Enhancement request #209, opened 2020-07-19, is, in short, just what the issue title indicates. I support linguistic parity with related or adjacent utilities, but setting aside cdk8s’ and AWS CDK’s use of the terms, I think that both “get” and “import” imply the retrieval, acquisition, transfer, or copying of one or more things, not the resolution of dependencies followed by retrieval and compilation of source code.

I would say that it does work as initially designed.

I believe you are correct there. It’s non-trivial to know whether or not rebuilding is necessary.

Not necessarily a complete list, but some of the pieces that go into it:

  • cdktf versions (current and last used to generate)
  • provider version (current and last used to generate)

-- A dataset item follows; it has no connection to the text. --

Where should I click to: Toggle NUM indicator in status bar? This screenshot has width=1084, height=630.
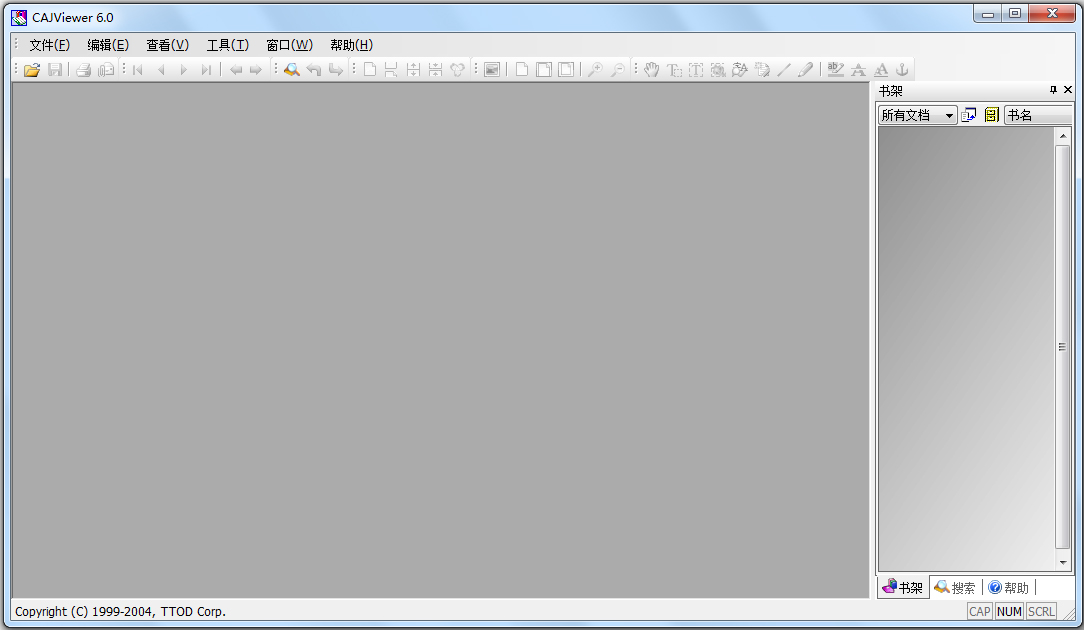pyautogui.click(x=1009, y=611)
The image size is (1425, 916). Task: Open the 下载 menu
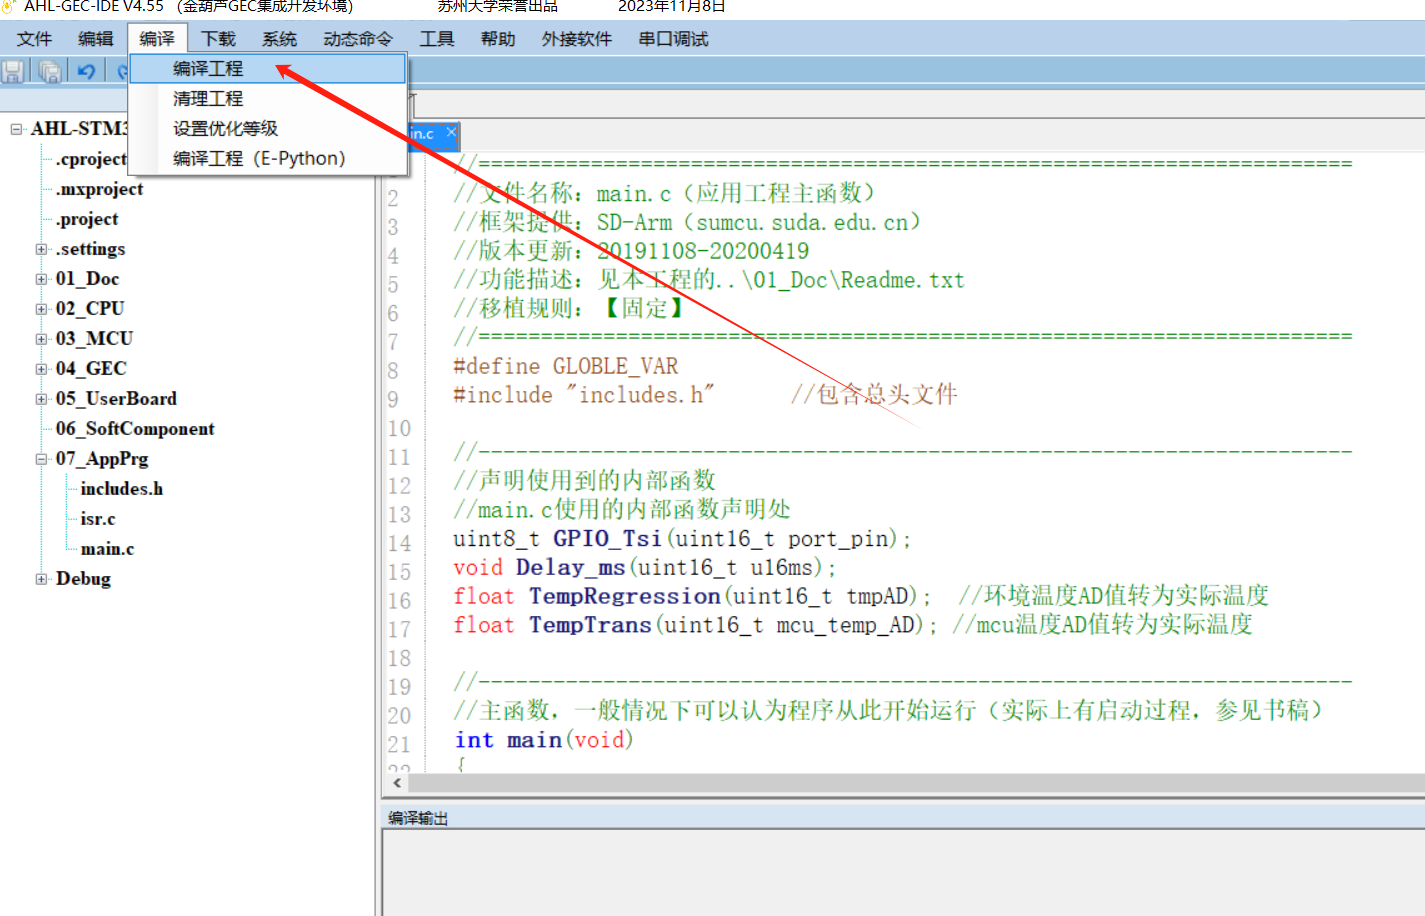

I don’t believe the cdktf version is anywhere in the generated code, but that seems relatively straightforward to add.
The exact provider version used isn’t currently being output into the generated code (unless exact version requested). There is an open issue about this, but what Terraform has cached also plays into this. Could use/generated Terraform lock files to pin the version even if not directly pinned.

When pinning an exact provider version I believe everything should match up.

I completely agree. Feel free to give it a thumbs up.

Is there a different verb that you feel better represents the command? Perhaps “generate”?

A meta issue for these topics is tentatively planned for the next release. Feel free to leave comments there.

The inbuilt help for CDKTF’s CLI command describes its get subcommand as, “Generate CDK Constructs for Terraform providers and modules.” Assuming that summary is accurate, “generate-constructs” comes immediately to mind as a potential name for a subcommand that does this. Just “generate” by itself would work well if cdktf was generally used for creating and/or working with constructs, or maybe if constructs are the only thing that gets generated in the context of CDKTF.

Elsewhere in the CDKTF docs, under Concepts >> Modules >> Generate Module Bindings, I find indication that the get operation “creates the appropriate module bindings in the ./.gen directory for you to use in your application.” Are module bindings a subset of constructs for providers and modules?

And elsewhere, Create and Deploy >> Configuration File >> Declare Providers and Modules, the get commend is described, “You must declare all of the providers and modules that require code bindings in your cdktf.json file. CDKTF generates these code bindings from cdktf.json when you run cdktf get.)” Are code bindings constructs for providers and modules?

Most of cdktf’s other subcommands (7 of 12) appear to apply to stacks: deploy, destroy, diff, list, synth, watch, and output. This might leave one to suspect that a subcommand “generate” would generate a stack, potentially from the project that was created/initialized via cdktf init.

Presumably, this decision was made long ago, but a multi-level command structure might work well. Are there other actions that might affect constructs? There could be cdktf constructs build, cdktf constructs list, etc.